“La terra del sacerdote” e la speranza celata

Ne hanno dette molte sul romanzo “La terra del sacerdote” scritto dal ventisettenne Paolo Piccirillo. Perfino quando ho assistito alla presentazione tenutasi nel mio paese, è stato spiegato che si tratta di un libro «forte, dove viene fuori la crudeltà del mondo».

Ed effettivamente, questo è innegabile. Fin dalle prime pagine, è chiaro che la storia che Piccirillo sceglie di narrare è un qualcosa che cozza con gli ombrelloni e la spiaggia. Non è una storia da leggere in vacanza poiché, per questo scopo, c’è un mondo in libreria che aspetta solo di far fruttare i propri autori.

Ma, non divaghiamo. Torniamo a noi. “La terra del sacerdote” è la storia di Agapito -detto il sacerdote seppure si sia spretato- e della sua terra che diventa una prigione per ragazze immigrate che vengono sfruttate come incubatrici umane. La loro funzione è particolare: restare incinte per mettere alla luce bambini da vendere a famiglie che non hanno ricevuto il nullaosta per l’adozione o, peggio ancora, da far crescere prima di venderne gli organi al mercato nero. «Io sono puttana al contrario» spiega una delle prigioniere nel romanzo «poco sesso e tanti bambini».
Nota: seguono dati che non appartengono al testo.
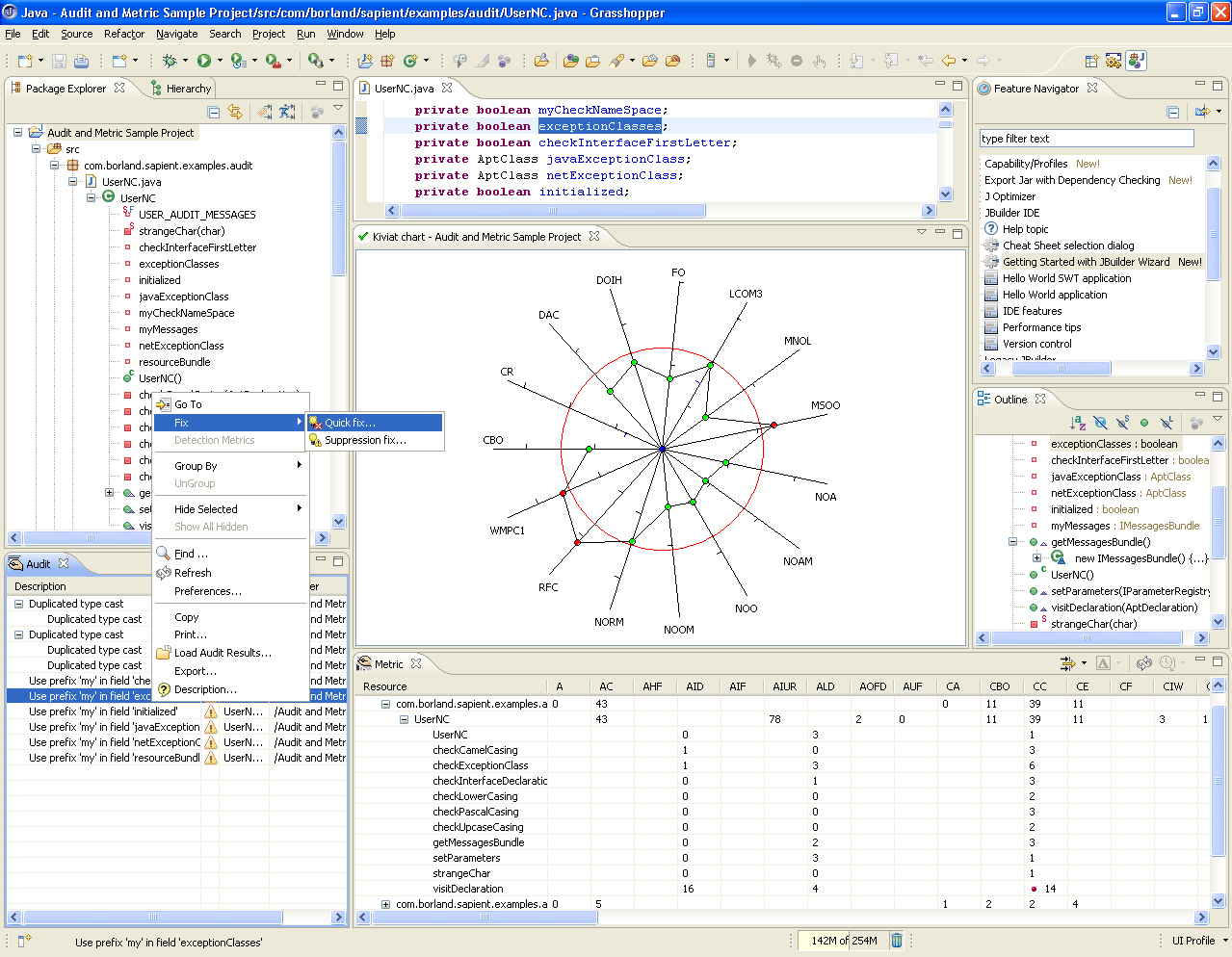Collapse the UserNC row in Metric table
The width and height of the screenshot is (1232, 957).
(x=404, y=719)
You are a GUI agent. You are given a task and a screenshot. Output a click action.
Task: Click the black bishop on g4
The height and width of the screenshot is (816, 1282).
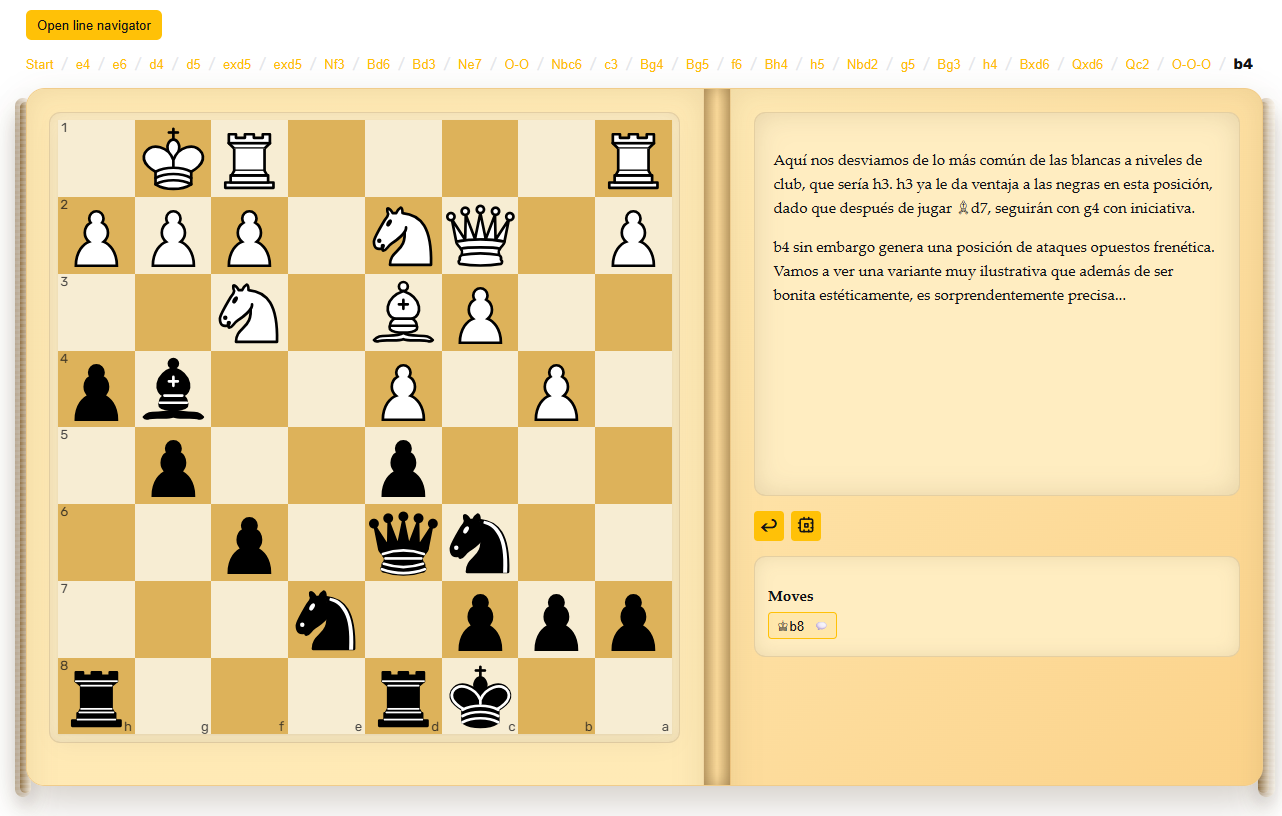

Si tratta perciò di un romanzo in cui si fondono: vita e morte, violenza e amore, vittime e carnefici. È una storia complessa che però non necessariamente richiede una lettura lenta e macchinosa. Personalmente io, che sono un lettore lentissimo, ho impiegato pochissimi giorni a finirlo. Sono stato totalmente risucchiato dalla narrazione a tal punto che, a notte fonda, con occhi rossi e secchi ho dovuto impormi di spegnere la abat-jour e andare a dormire. Non solo! Ogni giorno ho trovato una mezz’ora per proseguire nel tentativo di sapere come andasse a finire.

Senza ombra di dubbio, l’opera di Piccirillo mostra la bruttezza umana: l’attaccamento ai soldi che spinge una vecchia coppia al traffico di esseri umani può certamente incupire. Tuttavia, il volume -a mio avviso- nasconde anche un celato senso di speranza che al fondo -grazie all’evoluzione della personalità di Agapito- troviamo.

Forse a Piccirillo, come troviamo scritto nel romanzo, «gli piace pensare che il mondo non è mai brutto».

Ed io, che sono un eterno ottimista, non potevo che non apprezzare questo aspetto che sempre meno giovani riescono a tenere in vita.